First algorithm achieves non-simultaneous gathering in O((f+|Λ_good|)·X(N)) rounds.

Second algorithm achieves simultaneous gathering in O((f+|Λ_all|)·X(N)) rounds.

Significant reduction in time complexity when |Λ_all|=O(|Λ_good|) and n is known.

Abstract

We study the gathering problem requiring a team of mobile agents to gather at a single node in arbitrary networks. The team consists of $k$ agents with unique identifiers (IDs), and $f$ of them are weakly Byzantine agents, which behave arbitrarily except falsifying their identifiers. The agents move in synchronous rounds and cannot leave any information on nodes. If the number of nodes $n$ is given to agents, the existing fastest algorithm tolerates any number of weakly Byzantine agents and achieves gathering with simultaneous termination in $O(n^4\cdot|\Lambda_{good}|\cdot X(n))$ rounds, where $|\Lambda_{good}|$ is the length of the maximum ID of non-Byzantine agents and $X(n)$ is the number of rounds required to explore any network composed of $n$ nodes. In this paper, we ask the question of whether we can reduce the time complexity if we have a strong team, i.e., a team with a few Byzantine agents, because not so many agents are subject to faults in practice. We give a positive answer to this question by proposing two algorithms in the case where at least $4f^2+9f+4$ agents exist. Both the algorithms take the upper bound $N$ of $n$ as input. The first algorithm achieves gathering with non-simultaneous termination in $O((f+|\Lambda_{good}|)\cdot X(N))$ rounds.

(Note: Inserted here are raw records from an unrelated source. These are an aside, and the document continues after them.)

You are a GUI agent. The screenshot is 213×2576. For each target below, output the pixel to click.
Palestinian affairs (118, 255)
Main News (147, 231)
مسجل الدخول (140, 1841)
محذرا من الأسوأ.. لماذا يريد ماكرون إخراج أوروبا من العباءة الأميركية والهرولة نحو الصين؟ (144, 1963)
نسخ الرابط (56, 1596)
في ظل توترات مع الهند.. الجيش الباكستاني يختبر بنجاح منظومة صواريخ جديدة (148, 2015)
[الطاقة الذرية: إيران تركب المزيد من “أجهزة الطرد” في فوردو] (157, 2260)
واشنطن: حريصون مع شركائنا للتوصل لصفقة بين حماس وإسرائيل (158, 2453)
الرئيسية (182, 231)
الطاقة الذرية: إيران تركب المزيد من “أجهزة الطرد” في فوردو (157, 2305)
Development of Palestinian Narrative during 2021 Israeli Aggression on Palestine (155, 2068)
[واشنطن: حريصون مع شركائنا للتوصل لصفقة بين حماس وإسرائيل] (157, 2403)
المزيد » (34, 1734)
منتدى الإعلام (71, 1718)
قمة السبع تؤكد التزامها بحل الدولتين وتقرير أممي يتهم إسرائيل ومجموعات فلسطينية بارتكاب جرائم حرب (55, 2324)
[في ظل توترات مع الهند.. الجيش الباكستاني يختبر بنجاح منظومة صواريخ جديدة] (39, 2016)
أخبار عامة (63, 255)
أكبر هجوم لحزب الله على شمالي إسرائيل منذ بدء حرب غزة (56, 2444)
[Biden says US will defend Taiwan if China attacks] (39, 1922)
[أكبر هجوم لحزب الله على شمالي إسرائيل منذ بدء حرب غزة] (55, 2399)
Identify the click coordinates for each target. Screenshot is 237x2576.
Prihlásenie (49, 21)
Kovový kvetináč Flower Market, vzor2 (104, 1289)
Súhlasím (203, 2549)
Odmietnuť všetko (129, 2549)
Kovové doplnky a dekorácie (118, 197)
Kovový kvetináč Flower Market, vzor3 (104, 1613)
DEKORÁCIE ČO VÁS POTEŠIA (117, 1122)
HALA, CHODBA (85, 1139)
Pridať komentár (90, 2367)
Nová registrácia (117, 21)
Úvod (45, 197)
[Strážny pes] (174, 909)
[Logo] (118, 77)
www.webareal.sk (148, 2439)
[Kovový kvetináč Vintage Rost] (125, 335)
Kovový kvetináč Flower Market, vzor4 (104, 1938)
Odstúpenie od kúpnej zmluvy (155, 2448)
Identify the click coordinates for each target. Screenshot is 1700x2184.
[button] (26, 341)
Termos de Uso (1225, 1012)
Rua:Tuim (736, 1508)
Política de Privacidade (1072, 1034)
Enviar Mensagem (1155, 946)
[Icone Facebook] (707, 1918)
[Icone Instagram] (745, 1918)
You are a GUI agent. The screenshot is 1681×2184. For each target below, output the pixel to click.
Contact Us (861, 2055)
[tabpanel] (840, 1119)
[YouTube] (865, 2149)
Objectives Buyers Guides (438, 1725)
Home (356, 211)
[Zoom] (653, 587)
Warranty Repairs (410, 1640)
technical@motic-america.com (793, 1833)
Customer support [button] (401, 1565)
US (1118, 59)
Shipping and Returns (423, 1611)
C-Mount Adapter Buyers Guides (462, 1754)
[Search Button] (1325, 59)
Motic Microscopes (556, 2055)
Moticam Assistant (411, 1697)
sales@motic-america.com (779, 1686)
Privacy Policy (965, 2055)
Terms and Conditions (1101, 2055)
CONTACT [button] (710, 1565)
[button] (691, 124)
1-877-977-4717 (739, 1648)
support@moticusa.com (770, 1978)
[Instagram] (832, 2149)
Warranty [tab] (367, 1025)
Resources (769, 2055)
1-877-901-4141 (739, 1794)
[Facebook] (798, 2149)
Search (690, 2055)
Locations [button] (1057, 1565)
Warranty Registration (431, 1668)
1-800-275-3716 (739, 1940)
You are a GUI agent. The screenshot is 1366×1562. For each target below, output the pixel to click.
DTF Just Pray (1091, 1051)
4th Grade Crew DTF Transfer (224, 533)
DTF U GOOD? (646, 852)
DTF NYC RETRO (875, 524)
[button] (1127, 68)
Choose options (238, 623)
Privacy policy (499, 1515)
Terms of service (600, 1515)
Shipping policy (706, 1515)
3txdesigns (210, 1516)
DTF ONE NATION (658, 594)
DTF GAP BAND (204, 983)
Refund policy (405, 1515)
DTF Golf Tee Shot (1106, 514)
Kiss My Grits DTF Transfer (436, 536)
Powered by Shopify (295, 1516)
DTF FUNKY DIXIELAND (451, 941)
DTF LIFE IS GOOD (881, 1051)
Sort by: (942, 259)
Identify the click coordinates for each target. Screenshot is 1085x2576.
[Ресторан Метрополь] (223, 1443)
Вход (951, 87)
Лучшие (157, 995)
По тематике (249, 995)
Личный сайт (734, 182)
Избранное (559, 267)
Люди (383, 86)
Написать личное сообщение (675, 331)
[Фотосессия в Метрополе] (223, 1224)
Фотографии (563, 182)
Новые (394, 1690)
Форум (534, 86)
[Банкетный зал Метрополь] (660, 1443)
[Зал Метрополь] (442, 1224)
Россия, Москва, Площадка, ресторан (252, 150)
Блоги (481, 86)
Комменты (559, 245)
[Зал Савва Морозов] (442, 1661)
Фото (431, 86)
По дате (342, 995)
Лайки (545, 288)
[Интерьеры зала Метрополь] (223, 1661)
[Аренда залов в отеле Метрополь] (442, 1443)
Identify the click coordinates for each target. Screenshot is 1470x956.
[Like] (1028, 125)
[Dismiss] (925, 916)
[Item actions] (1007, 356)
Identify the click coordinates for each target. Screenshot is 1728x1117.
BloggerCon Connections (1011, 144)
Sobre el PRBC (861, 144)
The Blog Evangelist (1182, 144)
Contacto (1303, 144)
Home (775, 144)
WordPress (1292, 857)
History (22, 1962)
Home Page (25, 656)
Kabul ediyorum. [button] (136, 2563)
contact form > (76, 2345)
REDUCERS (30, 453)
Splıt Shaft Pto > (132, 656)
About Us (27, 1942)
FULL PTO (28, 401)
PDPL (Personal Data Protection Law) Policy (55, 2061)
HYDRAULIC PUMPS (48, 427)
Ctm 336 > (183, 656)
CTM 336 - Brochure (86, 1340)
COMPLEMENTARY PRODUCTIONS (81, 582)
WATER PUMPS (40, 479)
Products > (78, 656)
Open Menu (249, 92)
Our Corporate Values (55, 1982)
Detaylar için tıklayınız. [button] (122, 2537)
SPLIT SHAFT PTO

The second algorithm achieves gathering with simultaneous termination in $O((f+|\Lambda_{all}|)\cdot X(N))$ rounds, where $|\Lambda_{all}|$ is the length of the maximum ID of all agents. The second algorithm significantly reduces the time complexity compared to the existing one if $n$ is given to agents and $|\Lambda_{all}|=O(|\Lambda_{good}|)$ holds.